Former NFL star Colin Kaepernick, who launched kneeling protests during US national anthems to protest police brutality and racial injustice, will be the subject of a six-part series, Netflix announced Monday.
"Colin in Black & White" will focus on the former San Francisco 49ers quarterback's high school years, formative time that led to his social activism.
Kaepernick, who has not played in the NFL since the 2016 season after starting his protest movement, will appear as himself as a narrator of the series, which will be guided by filmmaker Ava DuVernay.
The project, which completed the writing stage in May, shows how growing up as a black child with a white adopted family impacted his journey to the NFL as well as social activism.
"Too often we see race and black stories portrayed through a white lens," Kaepernick said. "We seek to give new perspective to the differing realities that black people face.
"We explore the racial conflicts I faced as an adopted black man in a white community during my high school years. It's an honor to bring these stories to life in collaboration with Ava for the world to see."
Kaepernick played six seasons for San Francisco, leading the 49ers to the 2013 Super Bowl, where they lost to Baltimore. After a coaching change for the team, Kaepernick opted out of his contract in March 2017 but has remained unsigned since then.
In September 2017, US President Donald Trump intensified the controversy over the kneeling protest, calling anyone kneeling during the anthem "sons of bitches".
The May death of unarmed black man George Floyd in police custody in Minnesota sparked global protests over police brutality and brought the Black Lives Matter movement into higher profile as Kaepernick had sought.

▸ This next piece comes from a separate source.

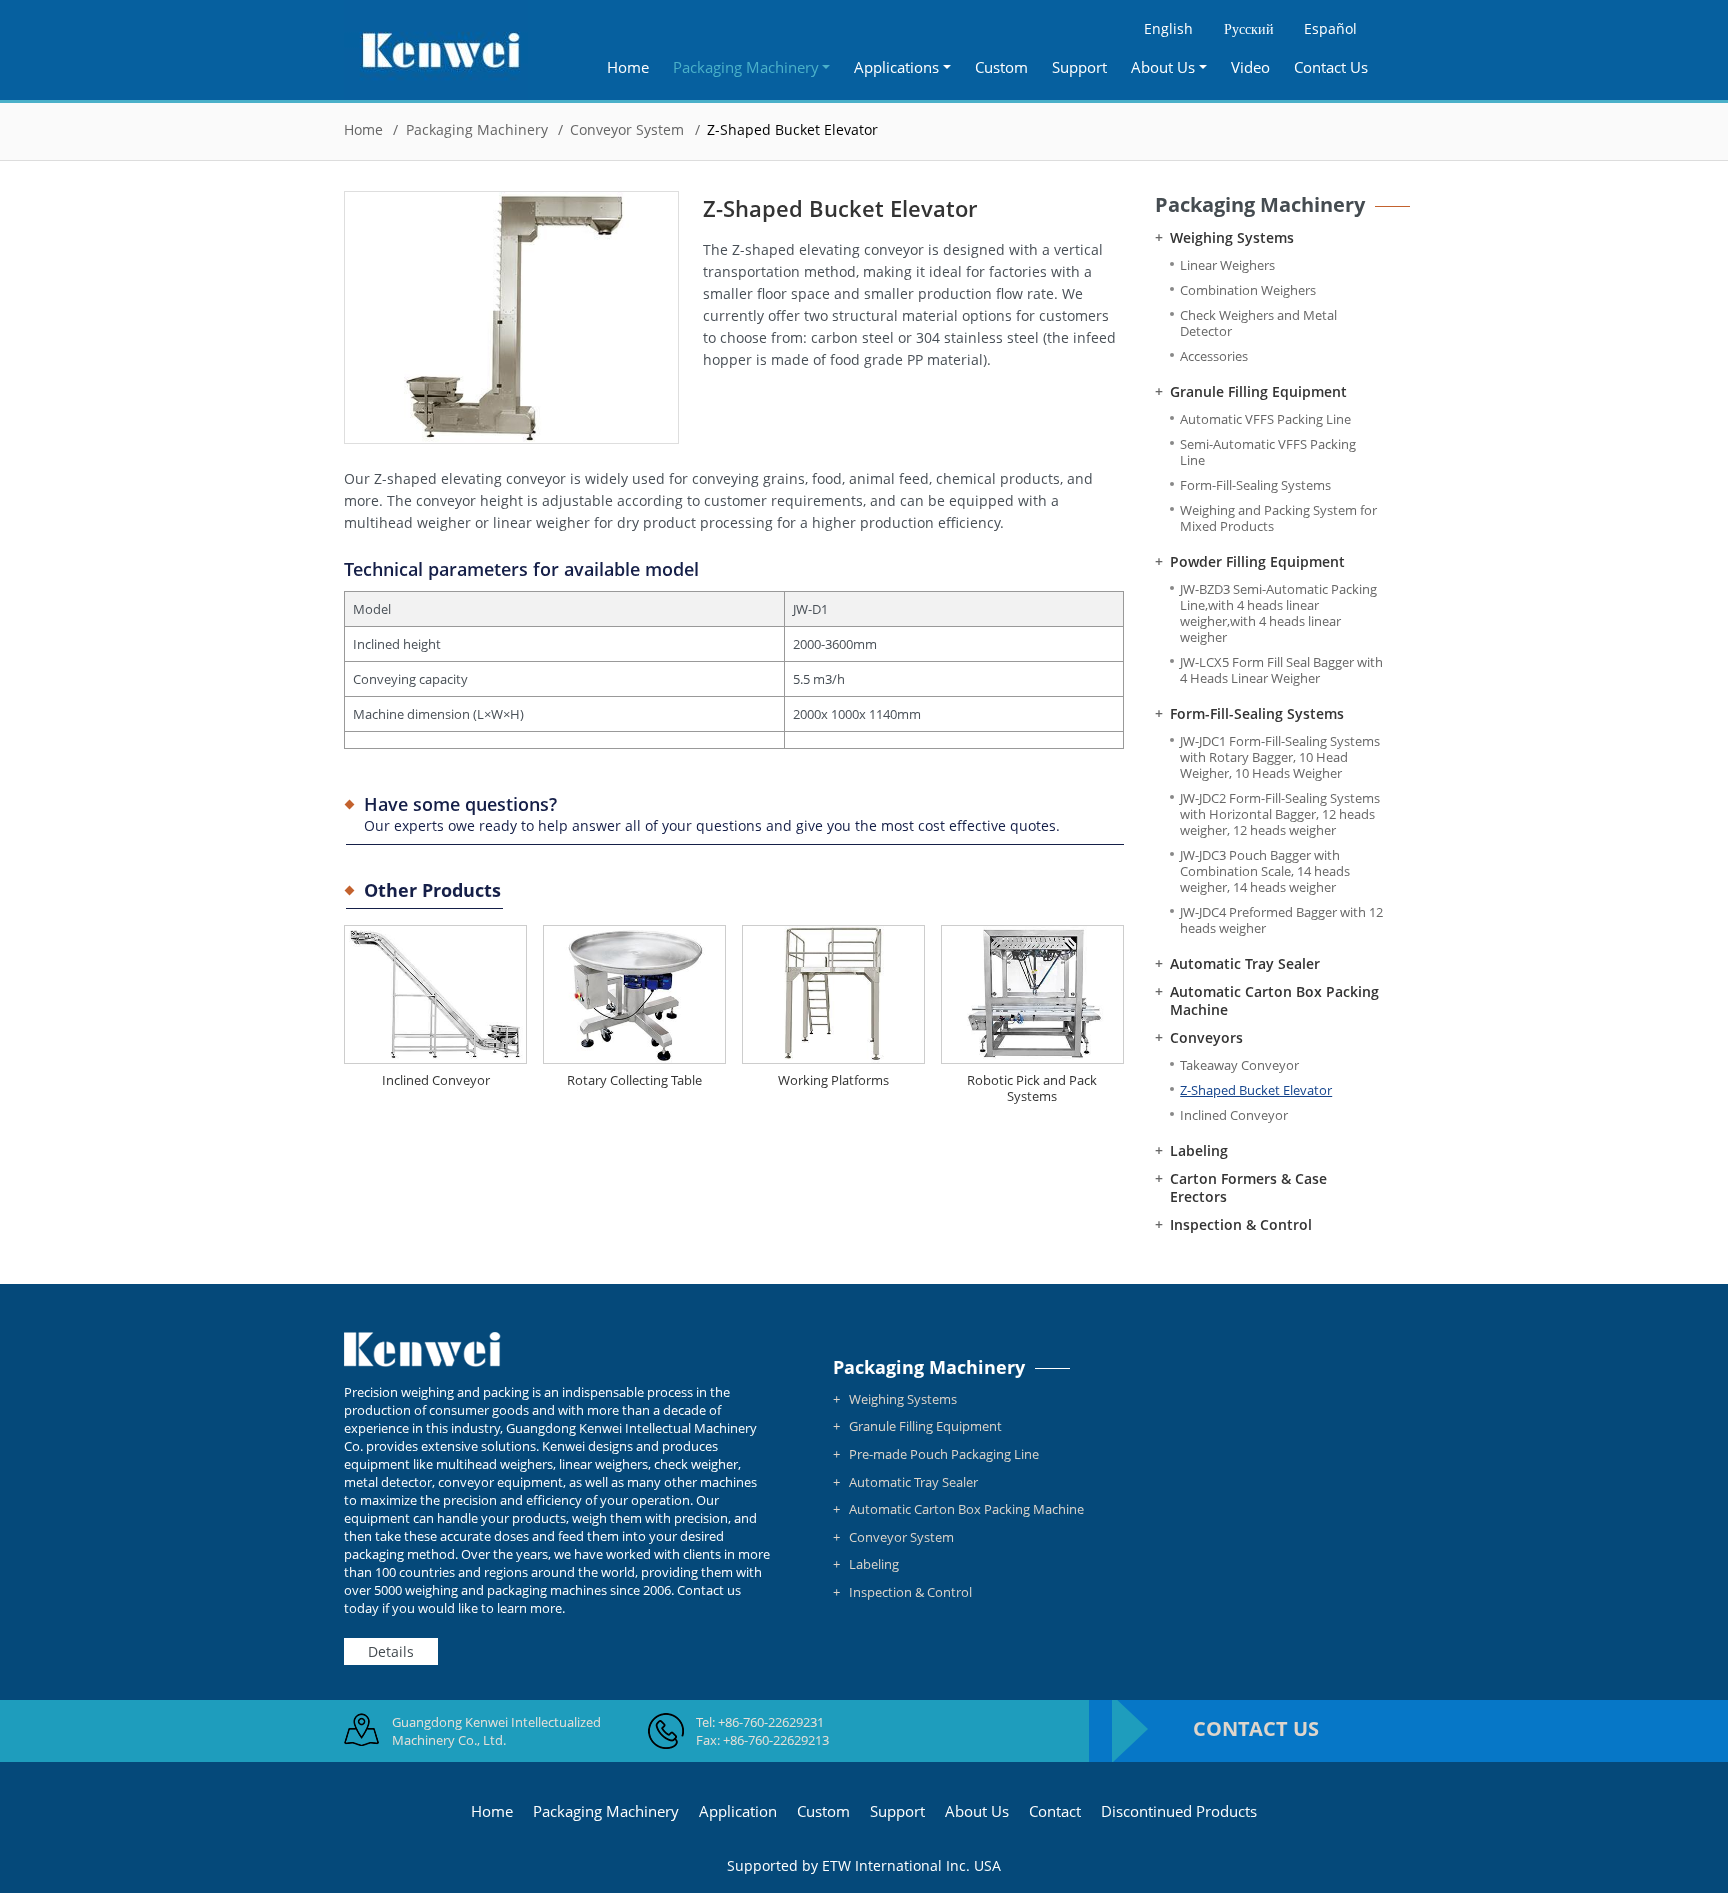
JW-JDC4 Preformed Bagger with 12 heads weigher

NFL commissioner Roger Goodell has said the league was too slow in joining the movement and said he was open to a club signing Kaepernick for the 2020 season, set to begin in September.
"With his act of protest, Colin Kaepernick ignited a national conversation about race and justice with far-reaching consequences for football, culture and for him, personally," DuVernay said.
"Colin's story has much to say about identity, sports and the enduring spirit of protest and resilience."
No release date was announced for the project.